HC 1652 Communities and Local Government CommitteeWritten submission from the Chartered Institute of Public Finance and Accountancy (CIPFA)

This submission has been prepared by Alison Scott and Lesley Lodge on behalf of the Chartered Institute of Public Finance and Accountancy.

CIPFA, the Chartered Institute of Public Finance and Accountancy, is the professional body for people in public finance. Our 14,000 members work throughout the public services, in national audit agencies, in major accountancy firms, and in other bodies where public money needs to be effectively and efficiently managed.

As the world’s only professional accountancy body to specialise exclusively in public services, CIPFA’s portfolio of qualifications are the foundation for a career in public finance. We also champion high performance in public services, translating our experience and insight into clear advice and practical services. They include information and guidance, courses and conferences, property and asset management solutions, consultancy and interim people for a range of public sector clients.

1. Summary

1.1 In CIPFA’s view, substantial investment in housing is urgently needed to sustain decent homes and to build new ones—this could relieve the pressure for affordable housing and contribute towards boosting the economy. This submission addresses two potential approaches that could support delivery of these aims:

1.Local authority guarantees (in particular mortgage guarantees).

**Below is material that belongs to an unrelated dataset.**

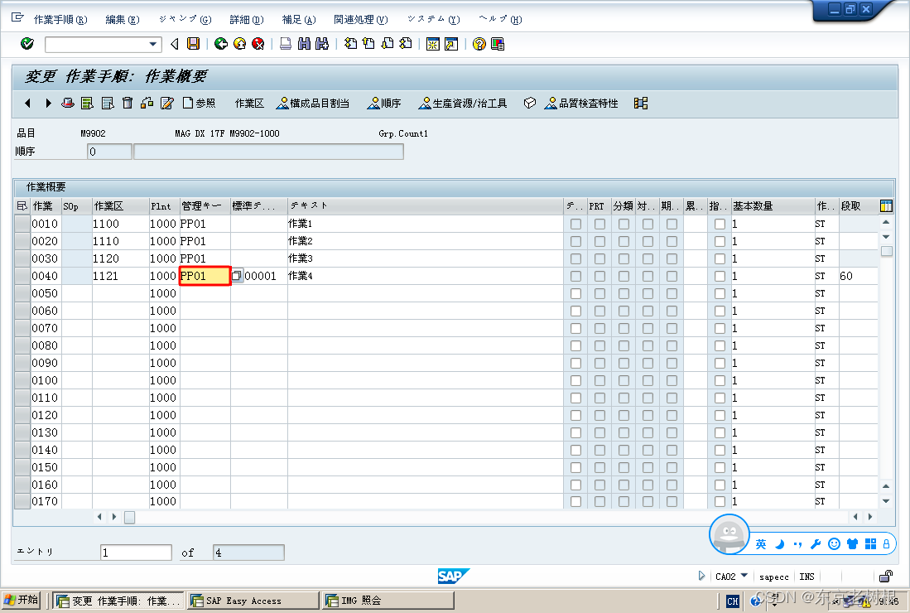Enable the 分類 checkbox for operation 0020
This screenshot has width=910, height=613.
(x=623, y=240)
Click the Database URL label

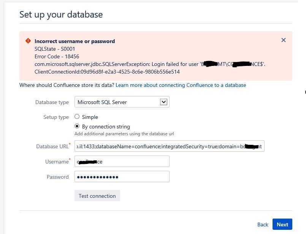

2.Local authority borrowing for council housing.

1.2 Guarantees fall within two categories—financial instrument guarantees and other guarantees (ie any guarantee that is not a financial instrument guarantee, for example guaranteeing levels of service delivery). Financial instrument guarantees are those where the person or organisation giving the guarantee assumes responsibility for a debt if the original debtor is unable to make the due payments. In summary, guarantees other than financial instrument guarantees are treated as provisions, and therefore will be recognised as expenditure (and a liability) when it is more likely than not that the giver of the guarantee will be required to make a payment under the guarantee.

1.3 A cap on local authority borrowing for housing will be introduced with the implementation of the Self-Financing system on 1 April. In CIPFA’s view, the cap is both a potentially significant hindrance to the much-needed investment in council housing and unnecessary as borrowing by local authorities is already restricted to manageable levels by the Prudential Code.

2. Local Authority Guarantees (in Particular Mortgage Guarantees)

Accounting for Guarantees—general

2.1 Guarantees fall within two categories—financial instrument guarantees and other guarantees (ie any guarantee that is not a financial instrument guarantee, for example guaranteeing levels of service delivery). Financial instrument guarantees are those where the person or organisation giving the guarantee assumes responsibility for a debt if the original debtor is unable to make the due payments.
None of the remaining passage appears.